Yves Bonnet : Le déplacement de M. Macron en Algérie est probablement motivé par deux ordres de considérations : l’attente permanente d’une clarification des relations attendues entre deux Etats dont les intérêts s’entrecroisent sur les plans humain, économique et politique, qui doit être précédée d’un travail diplomatique et politique bilatéral plus ou moins intense, selon le niveau des demandes réciproques et l’opportunité d’obtenir des livraisons de gaz plus importantes. Je suis enclin à considérer que cette dernière considération prime sur la première, compte tenu de l’annonce tardive, voire inopinée du déplacement. Si tel est le cas, en dehors d’une amélioration de la relation personnelle entre les deux présidents, le bilan reste médiocre.

Les relations entre l’Algérie et la France «sont tout sauf banales», a affirmé le président de la Fondation de l’islam de France à notre site. Comment jugez-vous ces relations ?

Je suis d’accord sur le fait que les relations entre nos deux pays sont tout sauf banales. Je plaide depuis toujours pour un concordat qui poserait des règles exceptionnelles de relations comme la suppression de l’obligation du visa pour des professions entières : hommes de loi, médecins et personnels de santé, fonctionnaires de niveau A, entrepreneurs inscrits dans une chambre franco-algérienne, professions artistiques, ONG agréées dans les deux pays. Par ailleurs, un office de la jeunesse franco-algérien serait le bienvenu. Le tout enserré dans un cadre permanent.

Le président Macron alterne entre déclarations lénifiantes et propos suscitant la colère d’Alger. Agit-il ainsi par maladresse et excès de volubilité sans préparation préalable de ses discours ou par calcul politicien, selon vous ?

Je ne peux évidemment pas me prononcer sur les raisons qui poussent le président [Macron] à souffler alternativement le chaud et le froid sur les relations franco-algériennes. En revanche, je peux attester de ce qu’il est coutumier d’«allers et retours» de sa pensée sur nombre de sujets. Par exemple, en fermant une centrale nucléaire et en décidant de la réduction de la fourniture d’électricité nucléaire puis en revenant précipitamment sur ses décisions, en demandant la réouverture des centrales mises hors circuit. Manifestement, sa pensée n’est pas fixée et il oscille sur de nombreux sujets entre propos et prises de position contradictoire. C’est même une marque de son process intellectuel.

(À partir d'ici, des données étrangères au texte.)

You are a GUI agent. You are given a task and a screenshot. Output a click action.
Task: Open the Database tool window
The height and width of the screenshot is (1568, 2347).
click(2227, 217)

Comment voyez-vous les relations entre nos deux pays à l’avenir ? Chemine-t-on vers le règlement du contentieux historique ou celui-ci risque de durer encore longtemps ?

Personnellement, non.

L’Algérie réclame l’extradition d’un certain nombre d’activistes dont elle juge qu’ils portent atteinte à la sécurité et à la stabilité de l’Algérie à partir du territoire français. Macron pourrait-il répondre positivement à cette demande contre de la sauvegarde des intérêts français bousculés en Algérie ou se servira-t-il de ces éléments comme moyen de pression, d’après vous ?

L’approche mémorielle de la relation franco-algérienne n’est qu’une manière d’éluder les vrais problèmes, comme la coopération militaire, les échanges au niveau de la recherche médicale, agronomique, scientifique et technique, la gestion des ressources en eau, la concertation diplomatique et tous les sujets que nous impose l’existence d’une communauté algérienne forte de plusieurs millions de personnes. Je regrette de n’avoir jamais senti le grand vent d’une coopération concrète entre nous.

La décision de réduire le nombre de visas accordés aux Algériens comme mesure de rétorsion pour forcer le gouvernement algérien à établir les laissez-passer consulaires aux sans-papiers vous semble-t-elle judicieuse ? Qu’a-t-elle apporté à la France dans ce dossier ?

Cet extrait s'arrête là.